- **Written problem**: Identify every line in the material below that contains the string "menu" and copy those lines. Case counts, so match capitals and lowercase precisely.

- **Extracted information**:
++++++++++

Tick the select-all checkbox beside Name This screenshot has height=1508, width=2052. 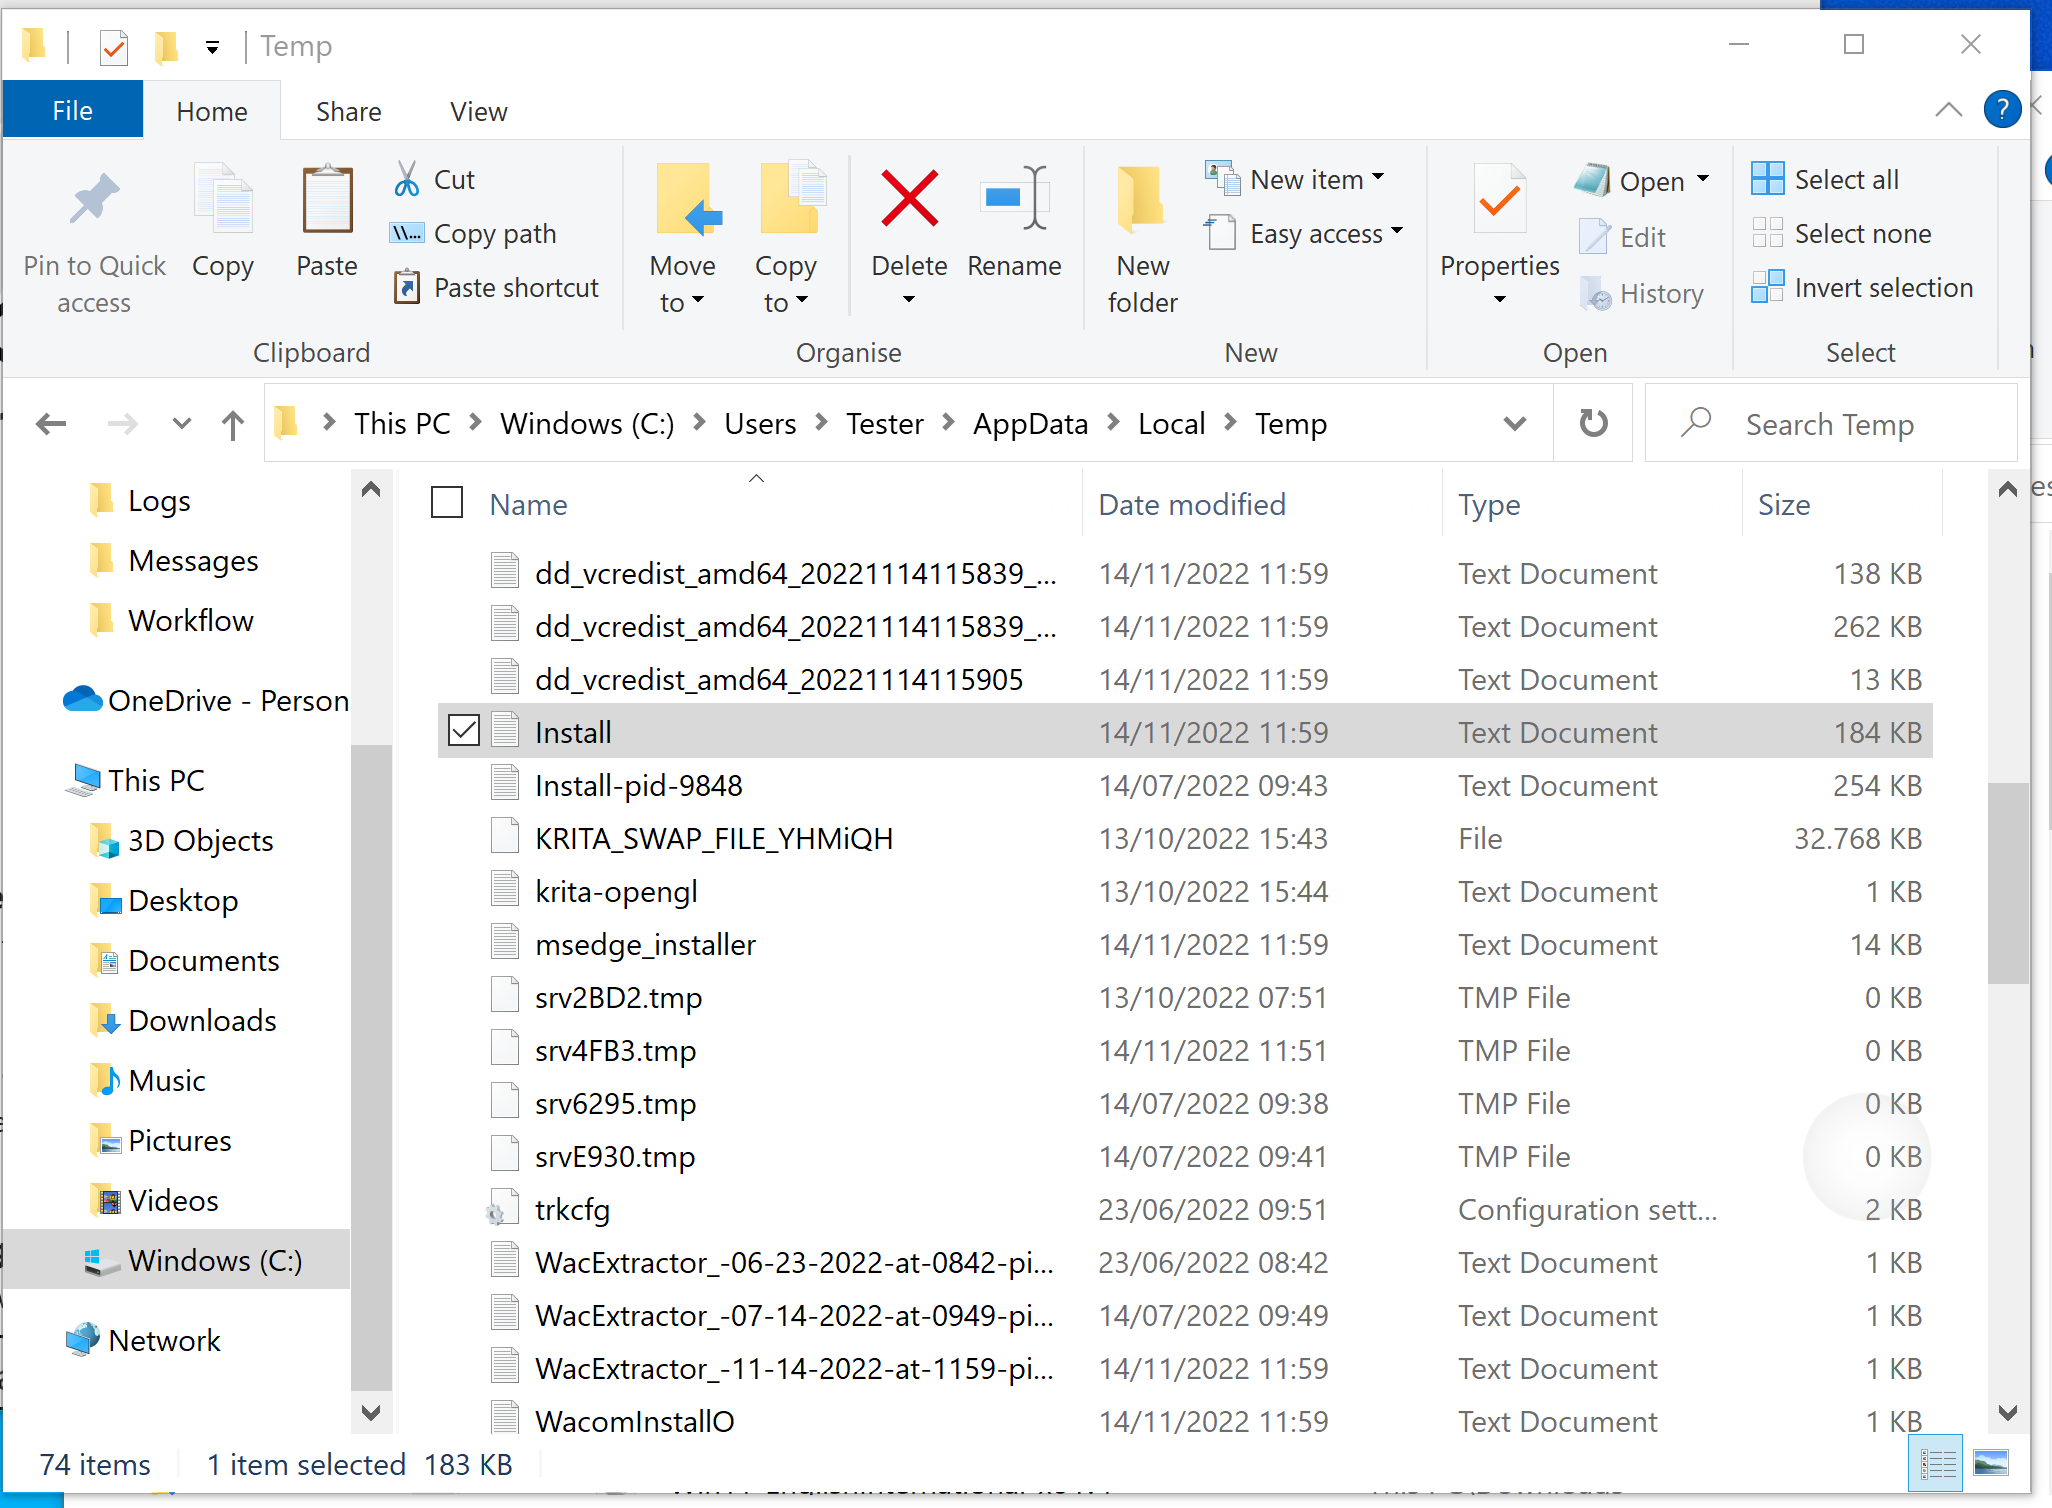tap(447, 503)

++++++++++

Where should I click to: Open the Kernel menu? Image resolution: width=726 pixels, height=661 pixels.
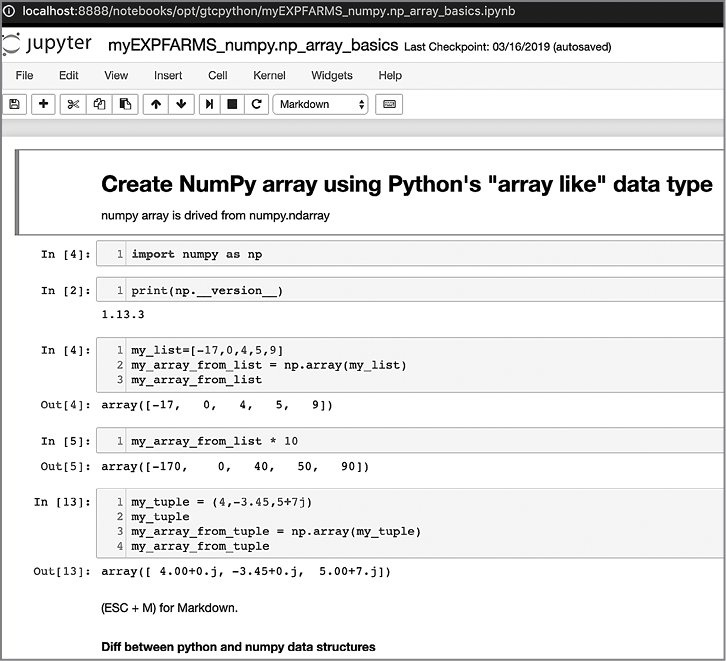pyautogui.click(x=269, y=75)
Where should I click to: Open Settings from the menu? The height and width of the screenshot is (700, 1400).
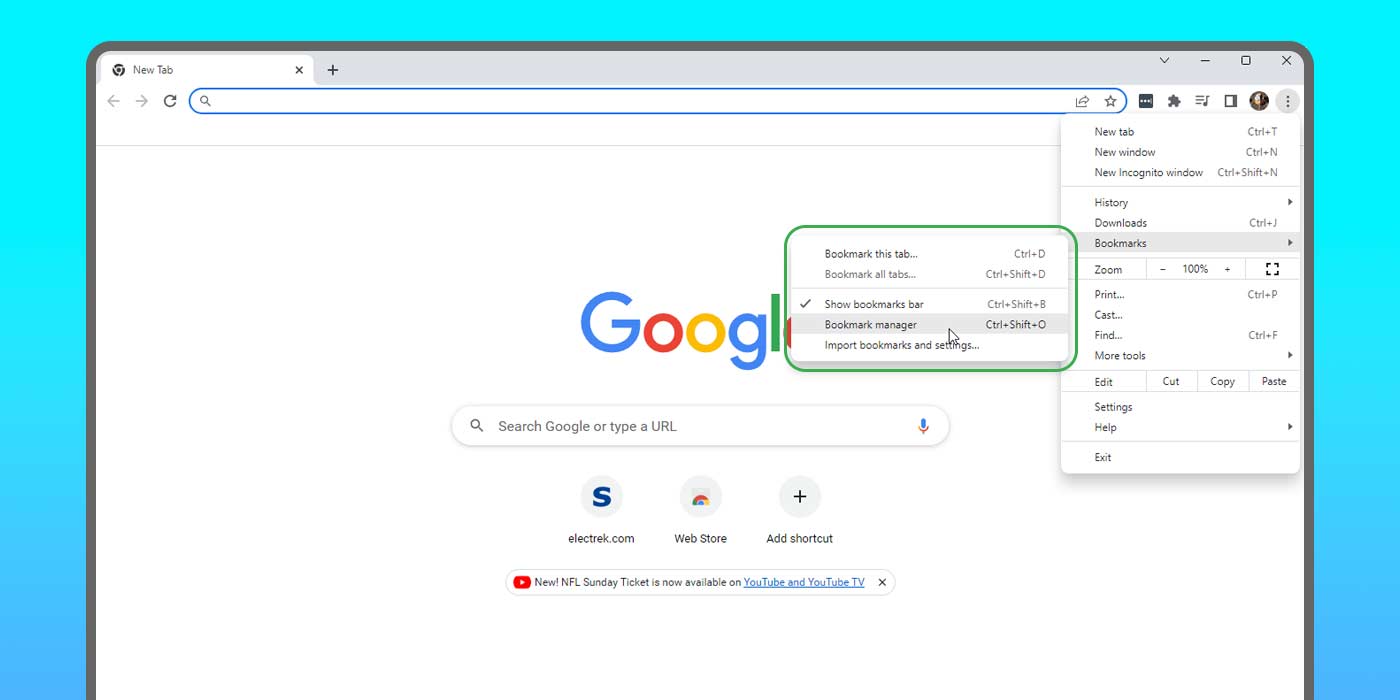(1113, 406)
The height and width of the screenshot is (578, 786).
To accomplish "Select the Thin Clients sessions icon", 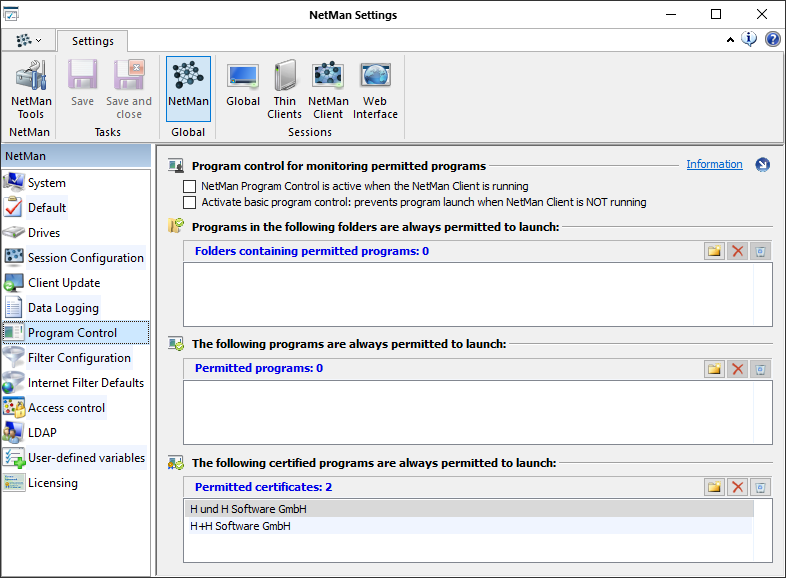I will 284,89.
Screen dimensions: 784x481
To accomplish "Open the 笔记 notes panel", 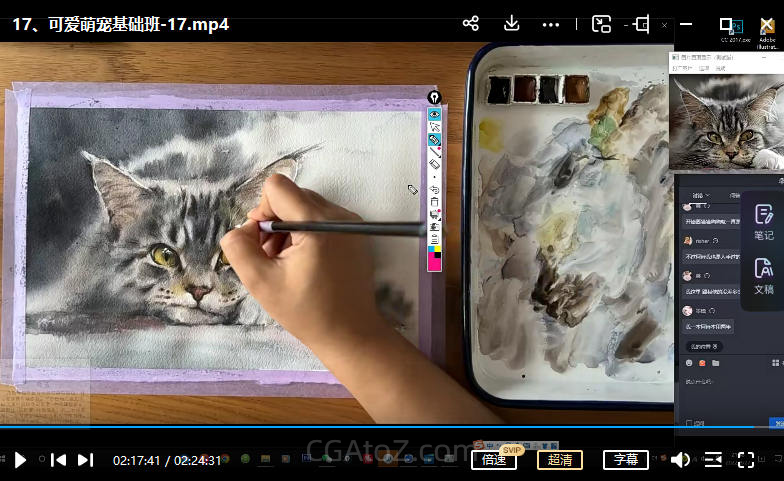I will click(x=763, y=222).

++++++++++

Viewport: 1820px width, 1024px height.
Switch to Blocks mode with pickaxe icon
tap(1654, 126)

++++++++++

- **Complete answer**:
Where should I click to: Open the Kernel menu? Image resolution: width=726 pixels, height=661 pixels.
Where should I click to: Open Settings from the menu? The height and width of the screenshot is (700, 1400).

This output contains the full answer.